The Irish Government yesterday accepted the all cash offer from International Airlines Group (the parent of British Airways, Iberia and Vueling) for its 25% share of the airline.
The board of Aer Lingus is recommending that the shareholders accept the deal. Ryanair currently owns 29.8% of the airline and Etihad Airways is a shareholder as well.
You can read more about this development Financial Times website here of which below is an excerpt:
The main attraction for IAG and Mr Walsh is the prospect that Aer Lingus can expand its transatlantic services from Dublin airport, which, unlike Heathrow, has spare runway capacity. But the deal was always dependent on getting agreement on maintaining Aer Lingus’s Heathrow slots for flights to and from Ireland.
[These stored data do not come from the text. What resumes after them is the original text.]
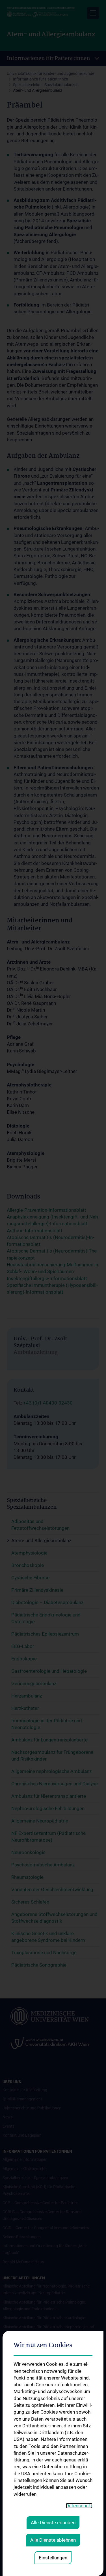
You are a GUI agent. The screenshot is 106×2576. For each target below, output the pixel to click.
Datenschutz (79, 2505)
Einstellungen (53, 2558)
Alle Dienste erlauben (53, 2522)
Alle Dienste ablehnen (53, 2540)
To win the government’s backing, IAG has given seven-year guarantees on valuable routes into London’s Heathrow from Dublin, Cork and Shannon on condition that airport charges would not increase beyond certain levels.
Willie Walsh, IAG’s chief executive, initially said he would guarantee Aer Lingus’s 23 lucrative take-off and landing slots at Heathrow only for five years. This has been one of the biggest hurdles to government approval. Belfast routes are still only guaranteed for five years.
Aer Lingus was part of the Oneworld Alliance before it decided to go the LCC route, although it has beefed up its offerings as of late to become more of a full service airline. .
This certainly means less competition on the transatlantic route and gives British Airways more Heathrow slots that it can use to develop other long-haul routes, although it has pledged to keep serving certain Irish routes from Heathrow for minimum of 7 years.